Gabriel Charles, abbé de LATTAIGNANT (circa1697 - 1779)

(Petit extrait de la notice biographique, illustrant elle aussi une question d'âge : "Vers la quarantaine il faillit se marier avec une enfant de seize ans, mais il faillit seulement ; alors, faute de mieux, il se résigna à être prêtre." et ceci : "Il passe pour être l'auteur de la chanson populaire : J'ai du bon tabac" Alors là, c'est le bouquet !)
24 avril 2021, 19:19   Mauvais vieux
Le bon abbé semble avoir la mort facile et guillerette, cela peut arriver, tant mieux pour lui ; mais nous savons qu'en général les cercueils ferment mal et que les gens voudraient pas crever : l'usure de la matière est inéluctable, mais l'âme, incorporelle, tient le coup beaucoup plus longtemps et demeure toujours plus ou moins neuve.
Aussi les macchabées en devenir, les vrais, pas les béni-oui-oui croulants de reconnaissance et d'abnégation, regimbent et distribuent tous les coups qu'ils peuvent, tant qu'ils ont encore un peu de sang.
J'en croirais bien davantage Leopardi, pourtant homoncule très mal fait pour la vie, qui avait de la chose une vision bien plus réaliste :

« "Je vis, donc j'espère" est un syllogisme parfaitement juste... »
(Zibaldone)
24 avril 2021, 23:10   veuvage de l'âme
l'usure de la matière est inéluctable, mais l'âme, incorporelle, tient le coup beaucoup plus longtemps et demeure toujours plus ou moins veuve.

Très juste.
Ô liberté, justice, ô passion du beau,
Dites-nous que votre heure est au bout de l’épreuve,
Et que l’Amant divin promis à l’âme veuve
Après trois jours aussi sortira du tombeau !
Sinon, terre épuisée, où ne germe plus rien
Qui puisse alimenter l’espérance infinie,
Meurs ! Ne prolonge pas ta muette agonie,
Rentre pour y dormir au flot diluvien.

Et toi, qui gis encor sur le fumier des âges,
Homme, héritier de l’homme et de ses maux accrus,
Avec ton globe mort et tes Dieux disparus,
Vole, poussière vile, au gré des vents sauvages !
Et pour la nuit des nuits:

Le calme de la nuit rassure le cœur triste ;
Il y sent déferler comme une charité
Pour tout ce grand orgueil qui, tout le jour, persiste ;
Mais qui n’ose fléchir que dans l’obscurité.
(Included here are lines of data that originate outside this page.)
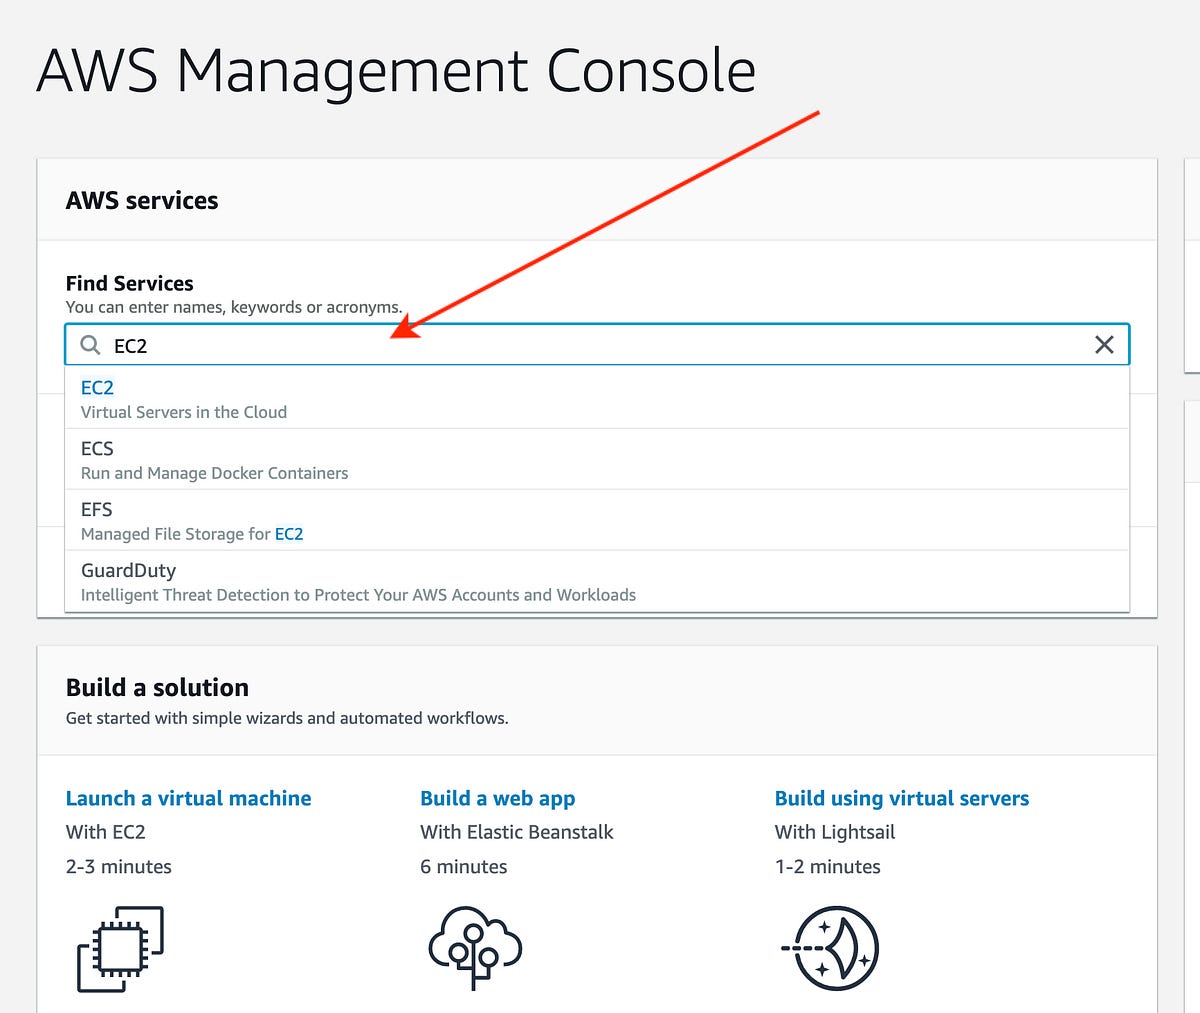
Task: Click the Virtual Servers in the Cloud description
Action: click(x=183, y=412)
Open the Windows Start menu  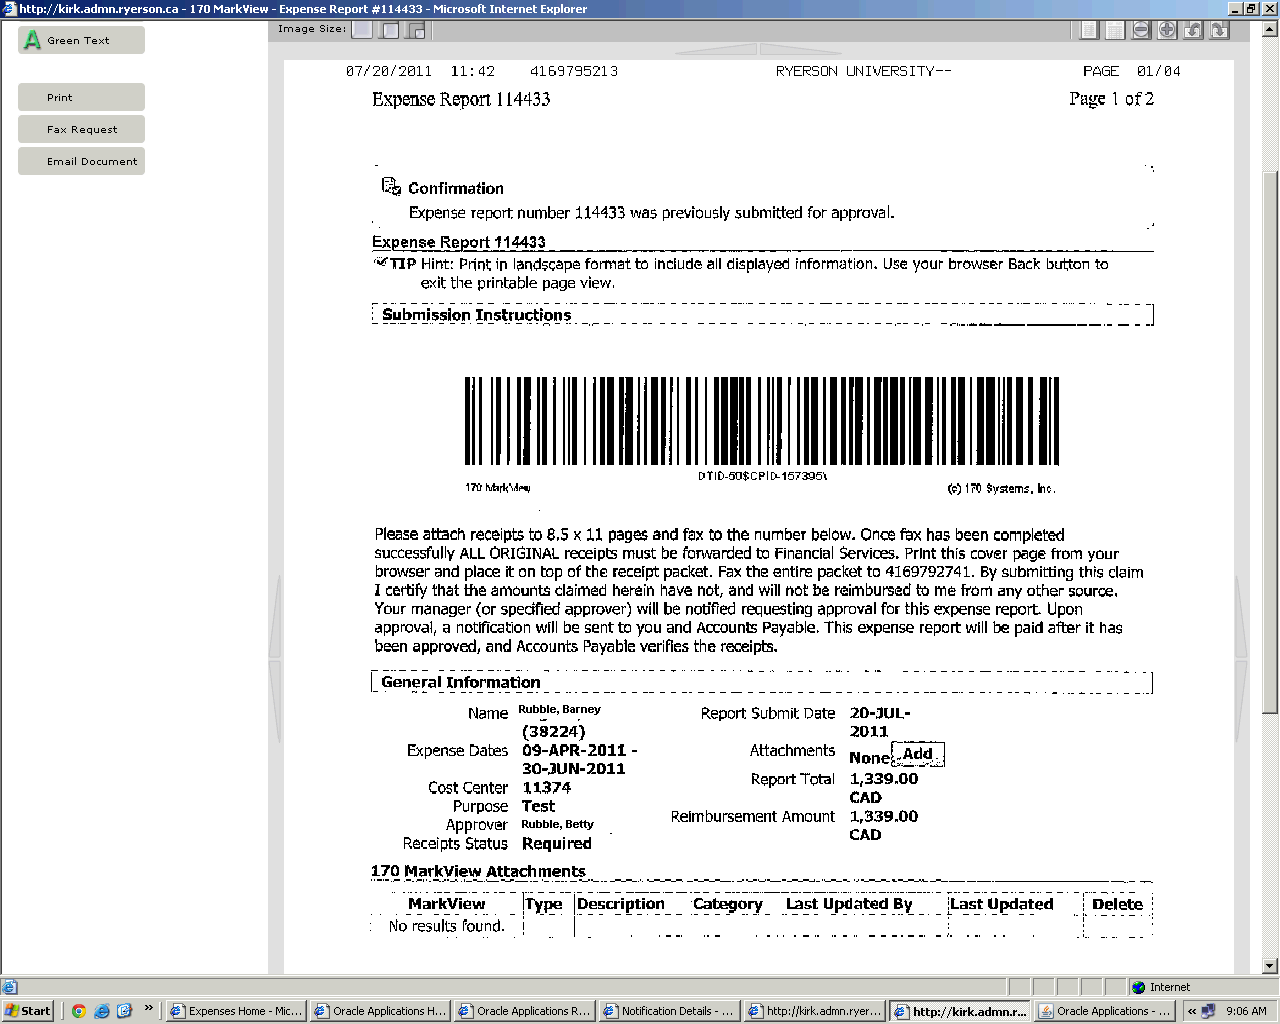[28, 1011]
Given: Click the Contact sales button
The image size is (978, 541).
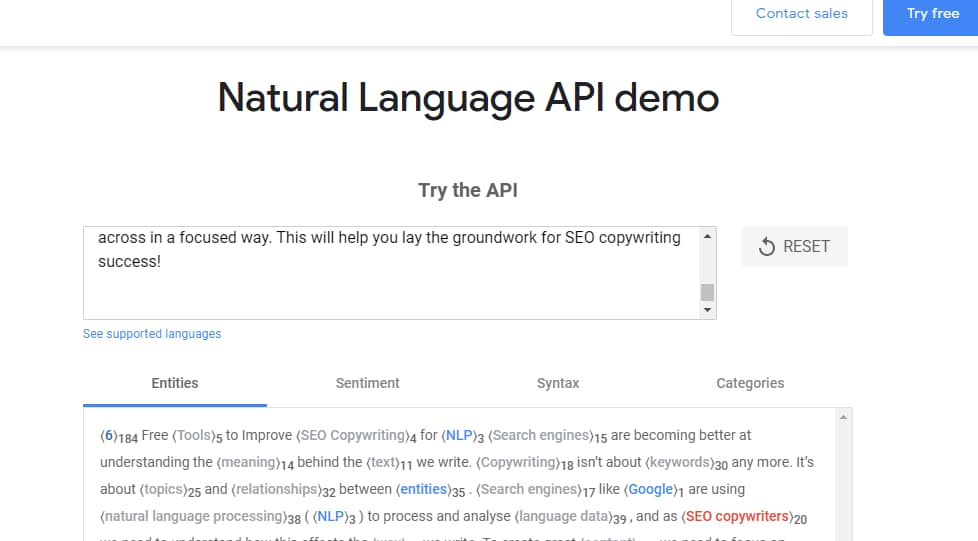Looking at the screenshot, I should [801, 14].
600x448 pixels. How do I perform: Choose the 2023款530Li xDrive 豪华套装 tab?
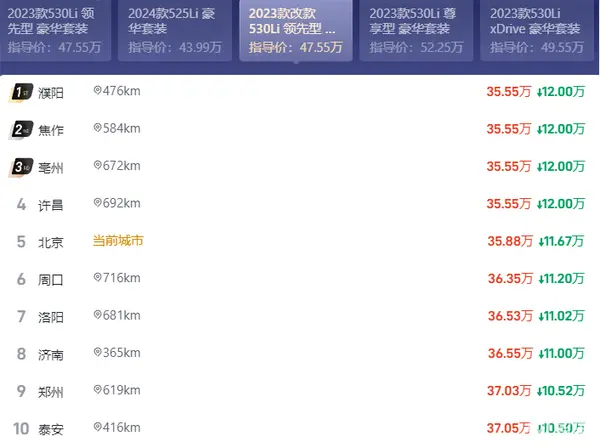pyautogui.click(x=537, y=30)
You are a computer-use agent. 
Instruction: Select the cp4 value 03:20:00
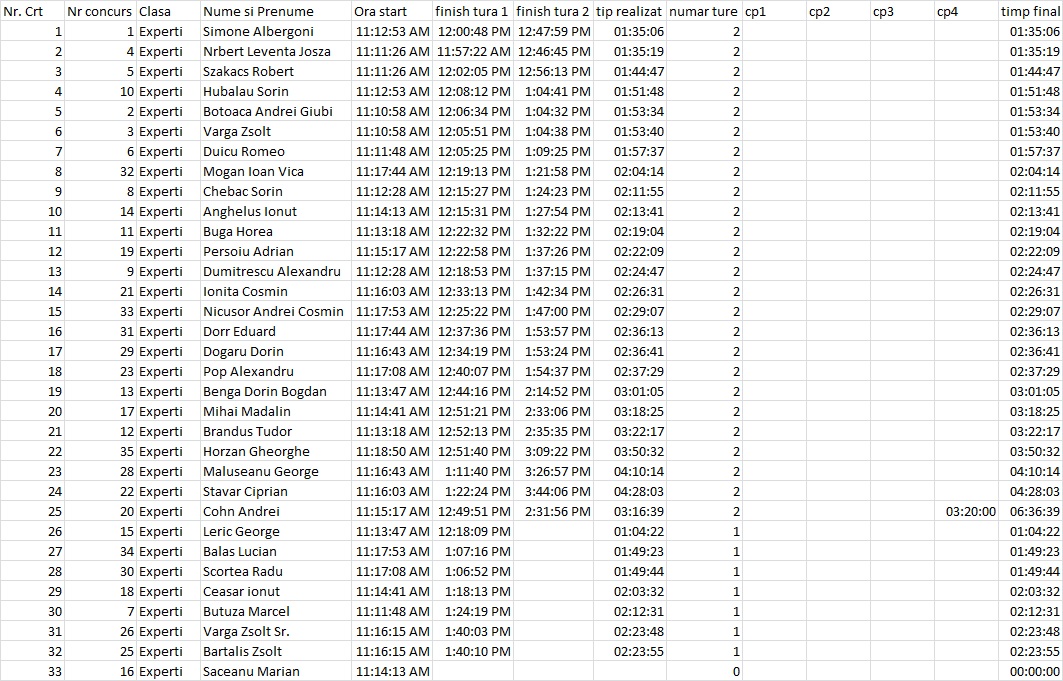pyautogui.click(x=970, y=511)
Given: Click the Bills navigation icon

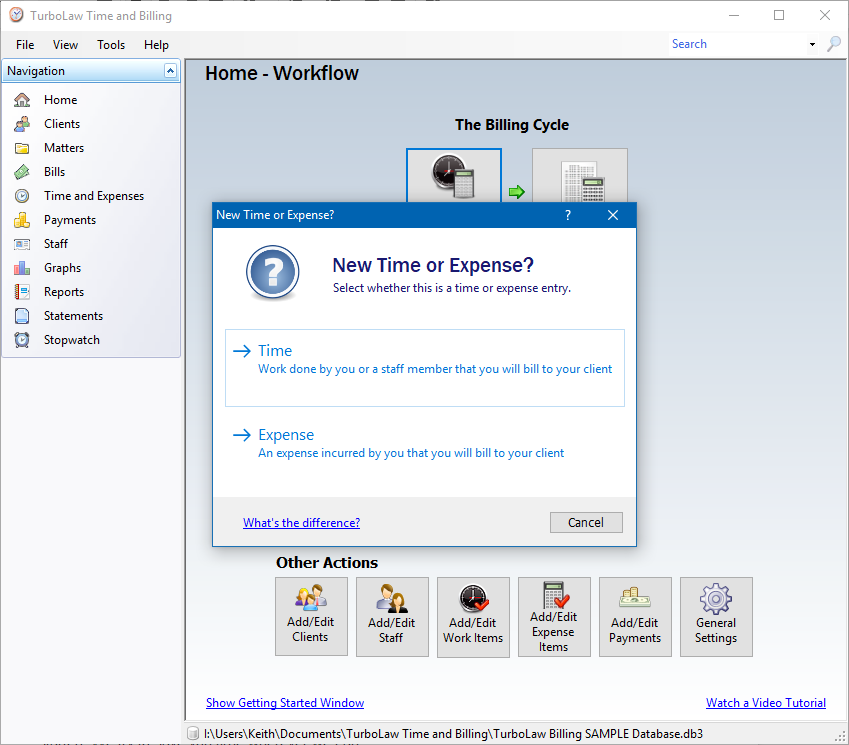Looking at the screenshot, I should click(22, 172).
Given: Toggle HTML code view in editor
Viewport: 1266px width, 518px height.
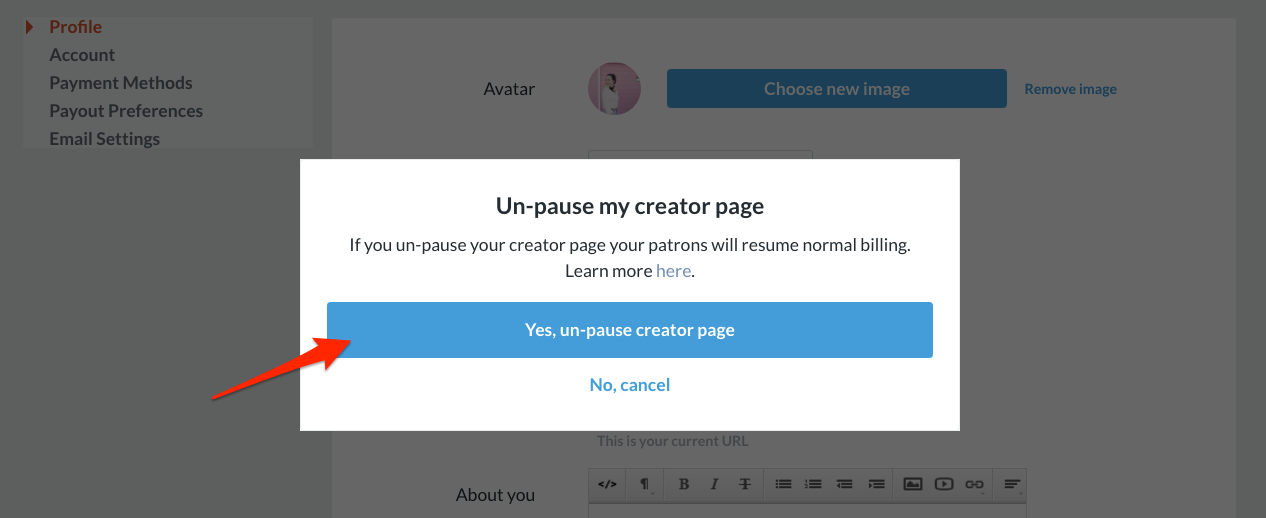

Le charme de la nuit éclaire l’âme sombre ;
Elle y voit mieux en elle au déclin des clartés ;
Elle y sent mieux en soi s’éveiller la pénombre
Où sommeillaient encor les saintes vérités,

La bonté de la nuit caresse l’âme veuve ;
L’isolement de tout la reconnaît pour sœur
Et, comme un hyménée, à la tendresse neuve,
Des ténèbres émane et sort de la noirceur.